EXCERPTED RECORDS →
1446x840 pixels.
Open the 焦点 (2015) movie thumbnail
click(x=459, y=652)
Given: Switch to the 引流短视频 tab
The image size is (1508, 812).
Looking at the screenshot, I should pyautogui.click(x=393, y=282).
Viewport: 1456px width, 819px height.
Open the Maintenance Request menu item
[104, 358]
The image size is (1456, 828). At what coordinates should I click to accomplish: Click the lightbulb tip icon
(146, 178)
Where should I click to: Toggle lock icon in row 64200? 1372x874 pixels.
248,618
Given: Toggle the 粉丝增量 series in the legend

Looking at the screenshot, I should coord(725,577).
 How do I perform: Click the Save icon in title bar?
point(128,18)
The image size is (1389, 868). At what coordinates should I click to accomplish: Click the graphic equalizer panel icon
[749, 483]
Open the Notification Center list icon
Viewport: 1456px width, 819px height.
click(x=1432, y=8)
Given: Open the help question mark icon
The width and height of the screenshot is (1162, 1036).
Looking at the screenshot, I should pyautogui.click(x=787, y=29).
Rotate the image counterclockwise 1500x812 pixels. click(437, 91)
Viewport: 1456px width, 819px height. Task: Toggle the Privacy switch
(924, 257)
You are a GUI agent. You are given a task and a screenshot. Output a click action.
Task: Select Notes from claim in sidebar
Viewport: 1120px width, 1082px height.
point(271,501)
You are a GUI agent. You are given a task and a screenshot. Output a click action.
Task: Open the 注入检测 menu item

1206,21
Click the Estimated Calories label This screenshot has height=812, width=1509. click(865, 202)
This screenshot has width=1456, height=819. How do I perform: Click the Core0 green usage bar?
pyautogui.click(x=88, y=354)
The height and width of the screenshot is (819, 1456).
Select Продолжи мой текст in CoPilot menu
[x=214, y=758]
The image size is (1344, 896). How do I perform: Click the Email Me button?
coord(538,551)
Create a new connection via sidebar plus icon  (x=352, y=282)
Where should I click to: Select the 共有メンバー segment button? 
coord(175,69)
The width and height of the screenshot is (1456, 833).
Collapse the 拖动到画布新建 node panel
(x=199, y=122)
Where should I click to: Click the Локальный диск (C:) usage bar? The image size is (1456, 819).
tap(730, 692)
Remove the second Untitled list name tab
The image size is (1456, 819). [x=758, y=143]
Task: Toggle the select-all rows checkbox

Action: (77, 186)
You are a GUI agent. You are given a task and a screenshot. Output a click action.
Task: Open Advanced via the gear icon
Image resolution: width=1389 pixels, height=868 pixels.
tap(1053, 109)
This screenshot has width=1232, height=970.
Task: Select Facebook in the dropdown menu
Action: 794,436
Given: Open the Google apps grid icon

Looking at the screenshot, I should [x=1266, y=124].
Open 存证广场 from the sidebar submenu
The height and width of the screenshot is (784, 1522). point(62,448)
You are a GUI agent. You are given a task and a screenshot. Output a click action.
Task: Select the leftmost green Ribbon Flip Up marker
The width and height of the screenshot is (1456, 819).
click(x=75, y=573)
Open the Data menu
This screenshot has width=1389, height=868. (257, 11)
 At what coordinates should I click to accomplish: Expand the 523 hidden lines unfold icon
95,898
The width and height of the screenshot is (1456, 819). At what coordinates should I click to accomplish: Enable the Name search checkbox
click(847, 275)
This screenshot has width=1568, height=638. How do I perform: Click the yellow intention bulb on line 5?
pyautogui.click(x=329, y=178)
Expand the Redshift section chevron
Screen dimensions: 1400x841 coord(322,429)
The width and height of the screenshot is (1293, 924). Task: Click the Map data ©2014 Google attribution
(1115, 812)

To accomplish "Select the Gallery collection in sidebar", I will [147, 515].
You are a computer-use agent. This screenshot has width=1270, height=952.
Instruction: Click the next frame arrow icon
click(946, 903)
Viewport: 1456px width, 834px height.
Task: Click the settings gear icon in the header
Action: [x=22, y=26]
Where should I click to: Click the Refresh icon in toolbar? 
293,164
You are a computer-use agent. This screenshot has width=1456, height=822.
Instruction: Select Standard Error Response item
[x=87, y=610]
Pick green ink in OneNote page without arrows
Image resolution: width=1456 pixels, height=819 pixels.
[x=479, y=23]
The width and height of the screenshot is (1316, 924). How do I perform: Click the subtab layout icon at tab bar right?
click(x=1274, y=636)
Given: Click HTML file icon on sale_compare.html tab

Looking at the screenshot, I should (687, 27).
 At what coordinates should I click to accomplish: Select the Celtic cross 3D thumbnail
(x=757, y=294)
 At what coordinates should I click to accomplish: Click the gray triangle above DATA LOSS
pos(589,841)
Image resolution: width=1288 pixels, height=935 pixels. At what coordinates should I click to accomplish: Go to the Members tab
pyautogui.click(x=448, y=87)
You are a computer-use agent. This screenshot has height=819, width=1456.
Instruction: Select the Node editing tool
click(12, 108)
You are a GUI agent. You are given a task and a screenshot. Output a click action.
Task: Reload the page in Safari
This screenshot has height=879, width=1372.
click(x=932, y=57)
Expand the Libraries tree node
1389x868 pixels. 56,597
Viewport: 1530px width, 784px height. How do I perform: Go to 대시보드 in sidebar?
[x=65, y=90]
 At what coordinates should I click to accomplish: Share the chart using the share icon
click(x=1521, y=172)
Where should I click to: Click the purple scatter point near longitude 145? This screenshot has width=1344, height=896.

WORK INSTRUCTIONS →
Locate the lines above that contain "computer" and copy them.

ANSWER SECTION →
You are a computer-use agent. This screenshot has width=1270, height=952.
You are a computer-use agent. This screenshot has width=1456, height=822.
You are a computer-use agent. This screenshot has height=819, width=1456.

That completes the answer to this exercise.